Je pourrais multiplier les exemples, en soulignant par exemple l'importance des usages démocratiques et citoyens des technologies de l'information et de la communication, symbolisés par la disponibilité gratuite des données publiques essentielles.
Ces réalisations et l'accroissement des attentes des usagers vis-à-vis de l'administration électronique ont conduit le gouvernement, en novembre 2001, à décider d'engager une nouvelle phase du développement de l'administration électronique. Les décisions prises lors du Comité interministériel à la réforme de l'Etat du 15 novembre 2001 visent cinq objectifs :
· généraliser les téléservices personnalisés : d'ici à 2005, chaque citoyen disposera de mon.service-public.fr, son site personnalisé pour toutes ses démarches administratives ;
· faire progresser la protection des données personnelles : chaque usager pourra conserver de manière dématérialisée, en toute sécurité et confidentialité, les pièces justificatives et les documents résultant de ces démarches ;
· moderniser pour tous et pas pour les seuls internautes : les progrès doivent également être visibles pour les usagers qui se rendent au guichet ou qui utilisent le téléphone ;
· enrichir le débat démocratique : les consultations des citoyens et des acteurs économiques et sociaux sur les projets de l'administration seront développés ;
· donner toute leur place aux agents publics : une formation adaptée leur sera fournie, notamment au travers d'un " passeport pour l'internet public " proposé en ligne en 2002 ; un appel à projets " campus numériques pour la fonction publique " sera lancé en 2002, auquel j'espère que le groupe des écoles des télécommunications choisira de participer.

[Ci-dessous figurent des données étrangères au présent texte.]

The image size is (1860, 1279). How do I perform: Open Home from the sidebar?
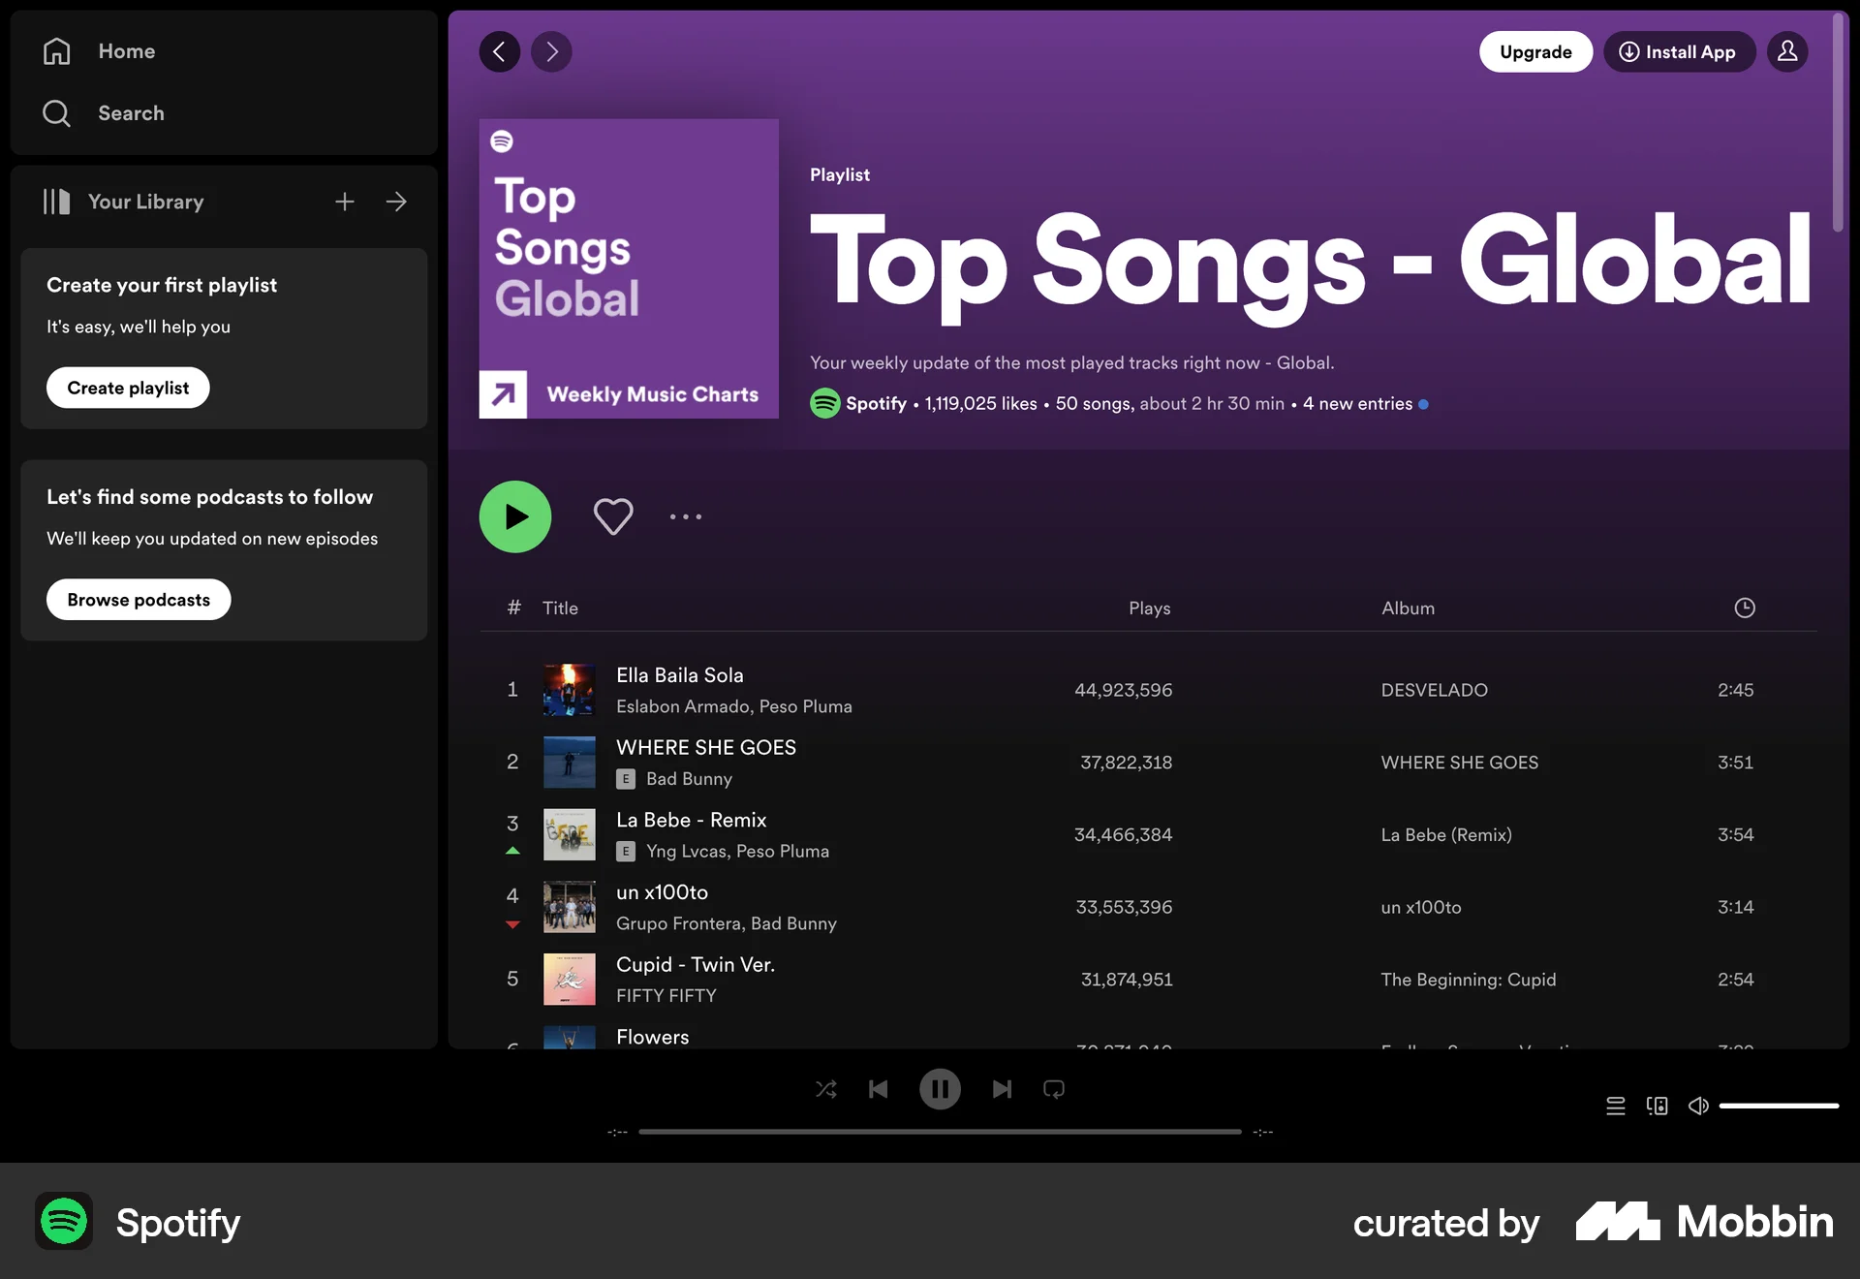(x=126, y=50)
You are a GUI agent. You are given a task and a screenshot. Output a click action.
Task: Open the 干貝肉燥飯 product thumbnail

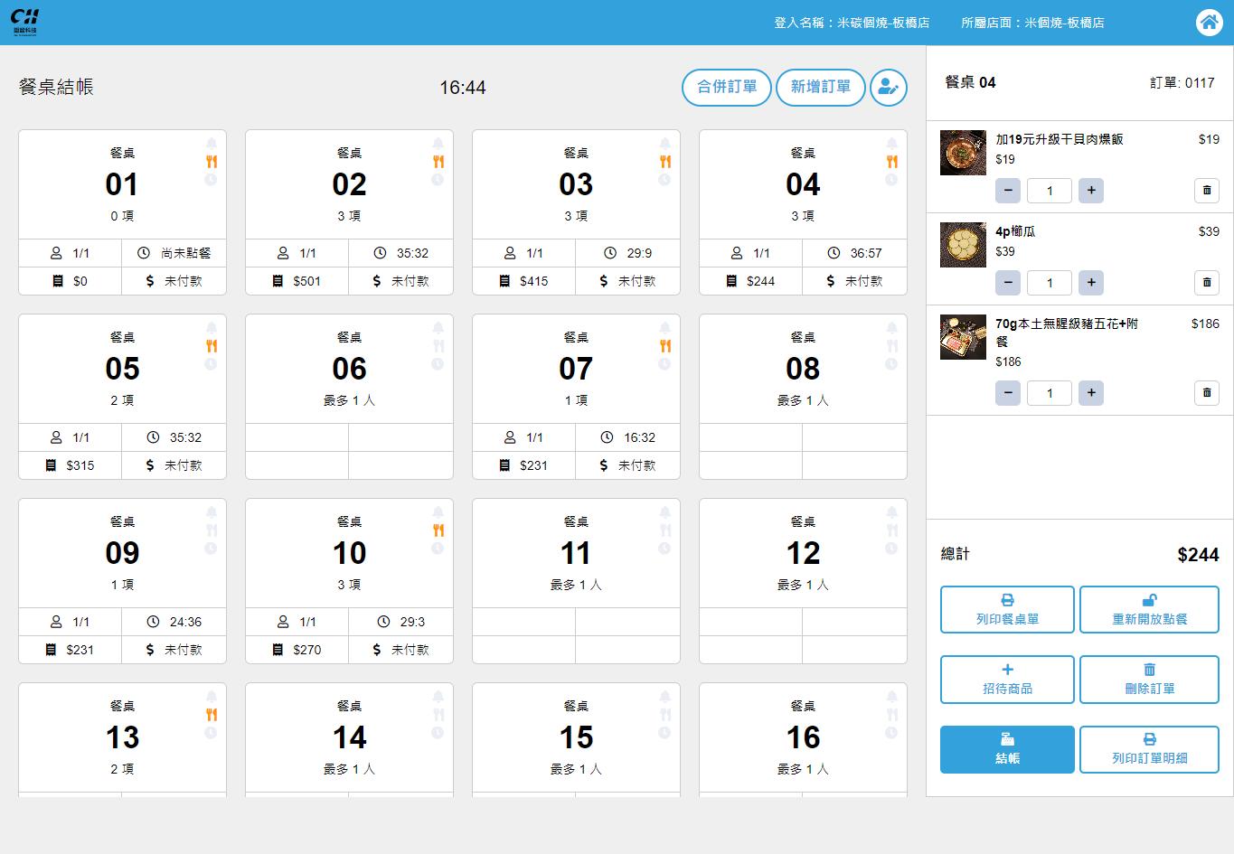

Les ingénieurs des télécommunications jouent un rôle important dans ces chantiers, comme dans la recherche, grâce à l'action du groupe des écoles des télécommunications, qui voit ses moyens fortement accrus cette année, et dans le conseil au gouvernement, à travers le conseil général des technologies de l'information et le comité stratégique des technologies de l'information, installé auprès du Premier ministre.
A travers ces activités, on voit aisément combien vous êtes porteurs de compétences de plus en plus cruciales pour la mise en uvre des politiques publiques. Ces compétences sont aujourd'hui trop rares dans notre pays. Une responsabilité particulière vous incombe de ce fait : faciliter l'appropriation par d'autres des outils et des systèmes que vous maîtrisez. Ne vous contentez pas d'engranger le savoir : échangez-le avec ceux dont le succès sera le vôtre et dont l'échec serait le vôtre. Je sais que c'est votre souhait, comme c'est le mien.
Je voudrais à présent partager avec vous quelques éléments sur le cadre dans lequel vous serez amenés à participer à ces chantiers.
Vous avez souhaité, monsieur le Président, appeler plus particulièrement mon attention sur le sujet de la mobilité, dans ses trois dimensions : entre administrations nationales, entre le public et le privé et à l'international.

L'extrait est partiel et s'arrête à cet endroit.